La structure duale de l'identité dans la première philosophie de F.W.J. Schelling : monisme et subjectivité

par Jean-Christophe Lemaitre

Thèse de doctorat en Philosophie

Sous la direction de Jean-François Courtine.

Soutenue le 03-12-2011

à Paris 4 , dans le cadre de École doctorale Concepts et langages (Paris) , en partenariat avec Métaphysique, histoires, transformation, actualité (Paris) (équipe de recherche) .


  • Résumé

    Ce travail se propose d’analyser la philosophie de Friedrich Wilhelm Joseph Schelling à travers le prisme de la notion d’identité. Il s’agit de mesurer l’originalité de notre auteur, qui consiste, à notre sens, dans la volonté de penser l’identité autrement que comme une simple identité logique ou mathématique, sans pour autant inclure d’emblée la différence dans l’identité, ni dépasser la sphère de l’identité vers un autre domaine de problématicité. Une telle ambition semble commander de prendre en considération les œuvres de Schelling s’échelonnant entre 1801 et 1806 et constituant ce que les commentateurs ont caractérisé comme sa « philosophie de l’Identité ». Or c’est sur la période immédiatement antérieure, celle allant de 1794 à 1800, que nous avons décidé de porter notre attention. En effet, il apparaît que la préoccupation de Schelling pour une pensée de l’unité et de l’identité trouve son origine dans une réflexion portant sur le statut du sujet, tel qu’il se dégage de la pensée critique inaugurée par Kant et poursuivie par Fichte.

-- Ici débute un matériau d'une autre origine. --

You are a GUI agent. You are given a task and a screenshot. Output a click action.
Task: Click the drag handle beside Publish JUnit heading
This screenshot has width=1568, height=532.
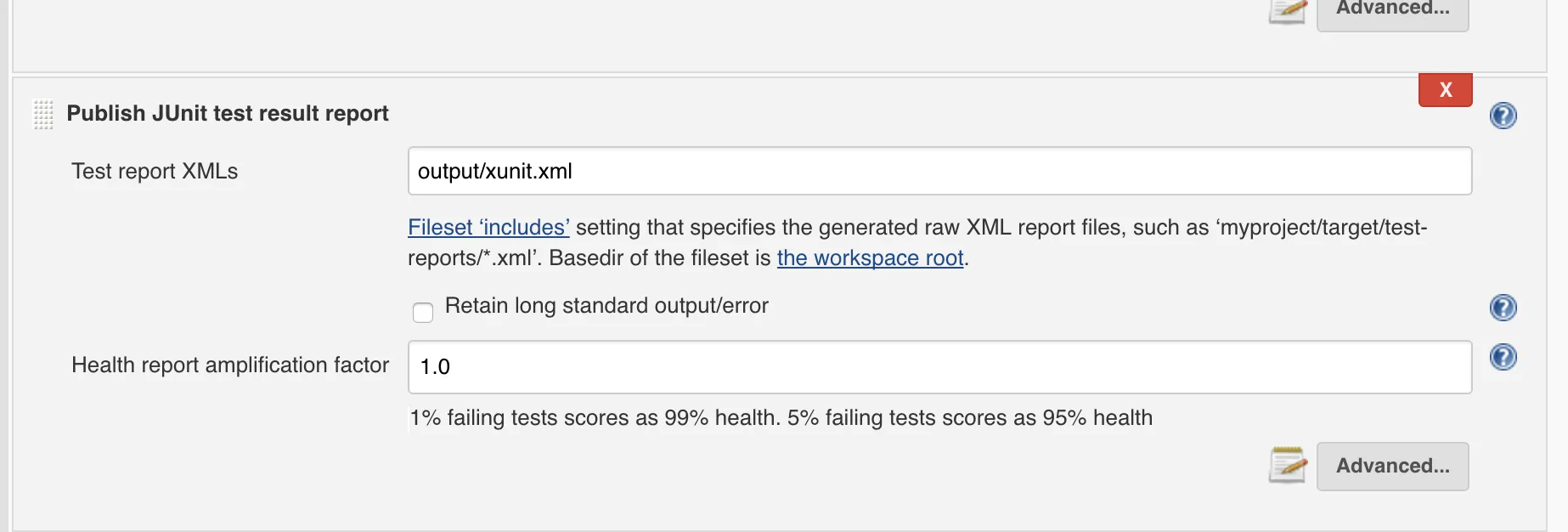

C’est à la compréhension de cette articulation entre réflexion sur la subjectivité et ambition ontologique de type moniste qu’est consacrée notre thèse. La confrontation précise entre la pensée du jeune Schelling et celle de Kant nous est apparue comme cruciale pour comprendre comment une pensée de l’unité de la totalité pouvait se fonder sur la philosophie critique. En adoptant une méthode génétique, nous avons dégagé deux modèles de l’identité : l’identité-ipséité (première partie) et l’identité-harmonie (deuxième partie). Notre propos s’achève alors sur la possibilité d’une articulation systématique de ces deux modèles, afin de saisir l’originalité du monisme schellingien, et, ce faisant, la possibilité d’une pensée moniste intégrant en son sein la subjectivité.

  • Titre traduit

    The Dual Structure of Identity in the Early Philosophy of F.W. J. Schelling : Monism and Subjectivity


  • Résumé

    The purpose of this work is to analyse Friedrich Wilhelm Joseph Schelling's philosophy through the prism of the notion of identity. The issue at stake is to gauge the originality of the author. It is our contention that such originality lies in his determination to perceive the notion of identity as something that cannot be reduced merely to logical and mathematical identity, without including the concept of difference right from the start in that of identity, and without going beyond the sphere of identity so as to reach another field of problematicity. With this purpose in mind, it appears clearly that it is compulsory to take into account those of Schelling's works published between 1801 and 1806, which form what commentators have called his « philosophy of Identity ». Now we have deliberately chosen to survey instead the period immediately prior to that one, that is to say the years from 1794 to 1800, for it seems to us that Schelling's focus on how to ponder unity and identity stems from his study of the status of the subject, as this status had already been analysed in Kant's critical theory, first, and afterwards in Fichte's works. Our doctoral dissertation is devoted to the analysis of the connection between subjectivity, on the one hand, and an ontological framework of the monist kind, on the other hand. Confronting young Schelling's thought to Kant's has seemed to us crucial in our quest to understand how a philosophical system based on unity could take Kant's criticist philosophy as its stepping stone. We have adopted a genetic approach so as to uncover two patterns of identity: identity as ipseity (first part of our dissertation) and identity as harmony (second part). As our dissertation comes to its close, it appears possible to see these two patterns as systematically interconnected. This allows us to fully grasp the originality of Schellingian monism and thereby, the possibility of a monist type of thought welcoming the idea of subjectivity.